My issue with the T45 is not the actual ships, I’m sure they will be very fine ships. Its about the long term structure impact building such expensive technology: in one massive industrial effort with a very high percentage of completely new equipment, in such small numbers, over such a short production timescale and then leaving the technology (apart from upgrades) and then thinking you can just return to the subject in 20-25 years time and start constructing replacements.

If these ships are not top tier ASW and they do have to operate with a T26 how expensive is that. If cost was an issue then at least design in the options/capability so it can be fitted later.

We will probably end up with 18 escorts (6 T45 and 12 T26) a 4 reduction on the current force and that will be if the RN manages to control unit cost growth (not a strength evident to date). Now you can bemoan as much as you like but this is completely in line with the death by a 1000 cuts the RN has not been able to stem over the last c30 years.


My interest in alternatives such as the large Absalon’s and the small ships like the A69s/Descubierta is that I think numbers count and well armed smaller ships are maybe more useful than poorly armed larger ones. If we are in the Littoral game then look at the excellent K130 Braunschweig class maybe add 4000miles to the range and extend the flight deck so it can refuel and rearm a Wildcat and build 25-30 of them?

There is no reason why small ships as part of a team cannot add a great deal of capability. A 2000 ton ship surely could have TAS, I think the 2500t Abukuma class has a TAS and are very similar to the original concept behind the T23

If we are looking at 18 ships with say 30 year life then 6 a decade, 2 helicopters each, we couldn’t afford to put helicopters more on smaller ships anyway so why compromise them by shoehorning in helicopter hangers.

The greatest danger the RN faces is not defence cuts, if they spend more wisely they can get by, it’s not as though there aren’t a few savings opportunities available. It is that the RN becomes irrelevant to the British people. There is obviously huge empathy with the suffering of the Army and to a certain extent this has a positive effect of all the services, but incidents like HMS Cornwall and Wave Knight look clumsy and surprisingly amateurish. The CVs at 65,000t could bring down a great deal of very hostile fire as they do look like a massive increase in capability at just the wrong time.
I see you have been playing LEGO shipbuilding again, take a 90m corvette with a 7 day endurance, then add 4000 mile range which must equate to several hundred tonnes of fuel capacity inside the hull, then extend the flightdeck, maybe add aTAS you are prbably then looking at a frigate sized ship of 110m plus, in which case how will that be cheaper than T26 by any margin to allow a 25-30 build?? The RN, France, Germany, Holland, Spain, Italy are all looking at major surface combatants in the range of 5000-6000 tonnes, now I accept all those naval professionals all lack your insight but I cant see your innovations being snapped up.

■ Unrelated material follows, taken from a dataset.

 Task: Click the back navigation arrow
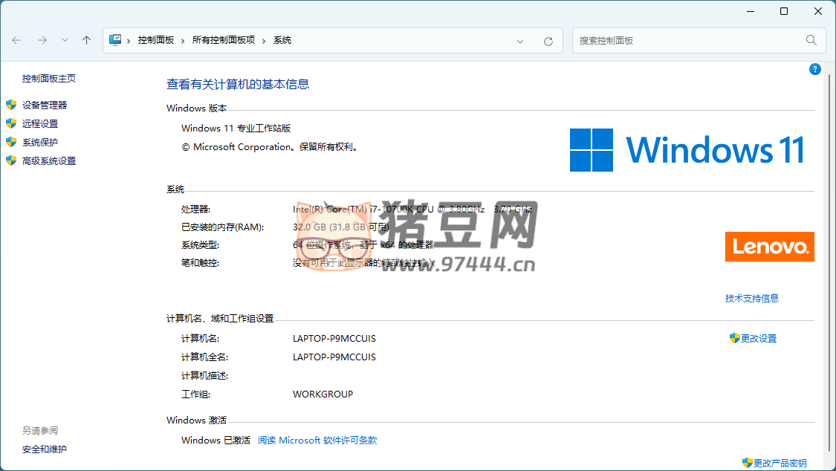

Absalons are a compromise. A 200 man force of marines is still going to need light and medium vehicles, support weapons and a huge supply train. From looking at the Absalon design, does it not need a port,?or at least a substantial jetty to embark its troops? It hasnt a dock and no landing craft, only boats, so whilst it could launch a small raid or boarding party, it couldnt land troops over the beach, a hybrid RO-RO frigate with limited amphob capability. We have plenty of amphibs with LCVP, LCU and hovercraft as well as helos to insert and support forces. An Absalon has 1/5 th of the vehicle lane metres of a Bay, it could ship 7 MBT's to the Bays 24 but the Bay could land the tanks by a LCU, the Absalon couldnt. In fact building a new Sir Galahad sized LSL in a foreign yard would be an attractive way to add the capacity to move small numbers of troops.
The Absalon is a good choice for some, offers very little to the RN in my opinion, it has good helo and armanent capacity but no more than we could get on a well designed T26.

If the RN gets 6 T45, 10 T26 ASW and 8 T26 GP, it would operate 18-20 ships at any one time, there are more than enough Merlins and Lynx to go round, very rarely would a ship fly with both helos in peacetime.

Finally, until the T26 design is finalised, we wont know what technology it shares with T45,CV upgraded T23. I think you would be suprised, the combat data systems will be of the same family, as will the sensor fit eg SAMPSON giving some of its DNA to Artisan which will fit CV, T23 and T26, probably versions of electric drive using RR turbines, the same bolt on weapons eg Harpoon, Phalanx, Caam (in a bolt on fit?) I think the pathways the RN has planned are pretty joined up, for the first time in decades commonality across sytems is being designed in from the start.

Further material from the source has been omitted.